SHAKESPEARE has rarely been as lively – or as rude – as the Royal Shakespeare Company’s Taming of the Shrew in Newcastle last week.

But when Nick Holder as Christopher Sly – overweight, tattooed, flatulent, clad in nothing more than a grubby vest and an occasional strategically-placed saucepan – came bouncing into the audience and along the rows until he found a suitably embarassable lady on whom to place his naked bum, I was very, very glad I was a good three rows behind.

Funny what people will put up with just because it’s the Bard.

Prince Harry

HOORAY for Prince Harry in Jamaica – cheerfully happy to make a complete fool of himself for the sake of Commonwealth harmony. The Jamaicans apparently loved him.

But when he gets back to his day job, I bet his fellow officers will never ever let him forget that cringe-making Usain Bolt moment.

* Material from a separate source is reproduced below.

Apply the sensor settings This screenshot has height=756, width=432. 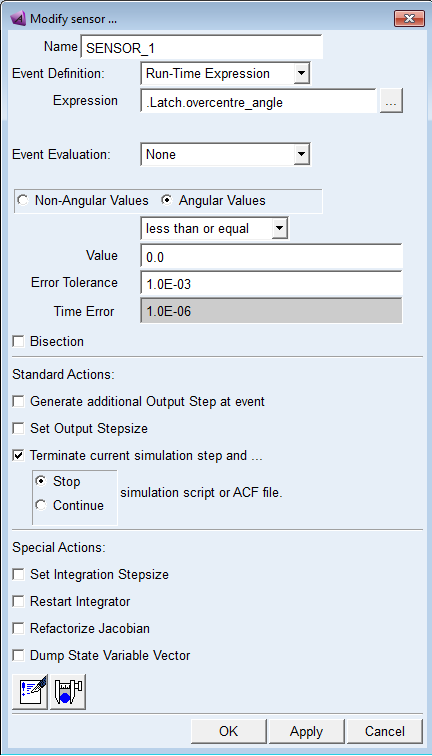pos(306,731)
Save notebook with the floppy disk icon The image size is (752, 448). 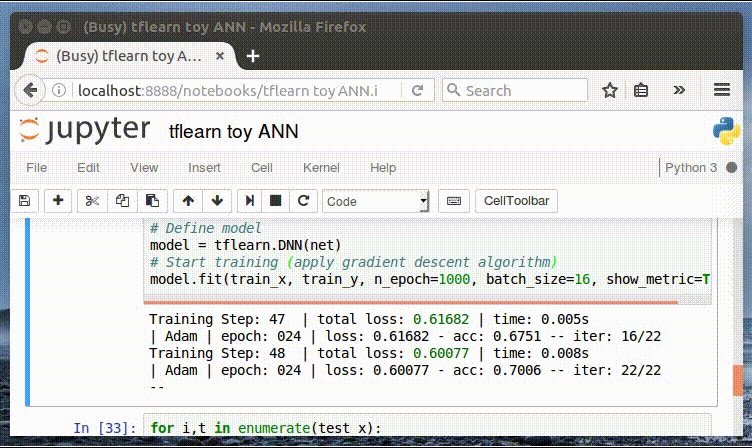pos(24,200)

Will Engelbert have the last laugh?

YOU can see how it happened, can’t you?

Somewhere in one of those BBC meetings – all pastries and bottled water – when they were looking for a Eurovision act, some joker said: “Why not go for the grey vote?

Ha ha. Engelbert Humperdinck. Ha ha.”

And then someone else will have said: “You know, that’s not such a bad idea...”

Good luck to Engelbert, who seemed to belong to an earlier generation even all those years ago when he was knocking the Beatles off the number one spot.

He can’t do any worse than most of the other acts in recent years. For a bit of a joke, he might well have the last laugh after all.

A gold medal guerilla effort

ILOVE, just love, the guerrilla knitting in Saltburn. Last year a teddy bears’ picnic appeared mysteriously and a lot of books on a railing outside the library.

Now the knitters have stitched the town up in style with their huge long Olympicthemed piece including all sorts of sports that stretches merrily along the pier. My favourite is the synchronised swimming.

How can you look at it and not smile?

Guerrilla knitting is fantastic fun. Funnier even than the jumpers your gran used to knit.

Last week I saw knitted hearts on a drainpipe in Hawes. A friend’s daughter and friends once knitted a tea cosy for a London telephone box.

But the Saltburn knitters are the best so far. Witty, clever.

Utterly brilliant. Definitely worth a gold medal.

Time to grow up, Martin

SO, only 18 arrests at the Newcastle Sunderland match, the managers shouting at each other and Martin O’Neill going home in a huff and not going in for joint drinks afterwards.

What a badly-behaved shower.

No chance, I suppose, that their mums will smack their legs, make them say “sorry” and then tell them to play nicely.

“Passion,” say the managers, excusing their behaviour. Rubbish.

They just need to grow up and get a grip.

Children as young as two might soon be getting lessons in anger management, says schools discipline expert Charlie Taylor.

Probably too advanced for football managers.

Backchat

Dear Sharon,
MANY years ago I was taken ill in the middle of Durham. Unknown to me I had a strange reaction to medication I was taking for various ailments.

For some weeks everything seemed very strange and difficult. I was also in a state of panic, which was again part of the reaction to the different tablets. I honestly thought I was going mad or about to die.

Finally I collapsed in Durham Market Place and was taken off to Dryburn Hospital, as it then was.

I shall never forget coming round to see a strange face looking down on me and a lovely Geordie voice saying "Eeeh honey, welcome back."

It was the end of the nightmare.

I hope they never stop nurses using terms like "dear" and "pet" because on that day "Eeeh honey" were the nicest, kindest words in the language.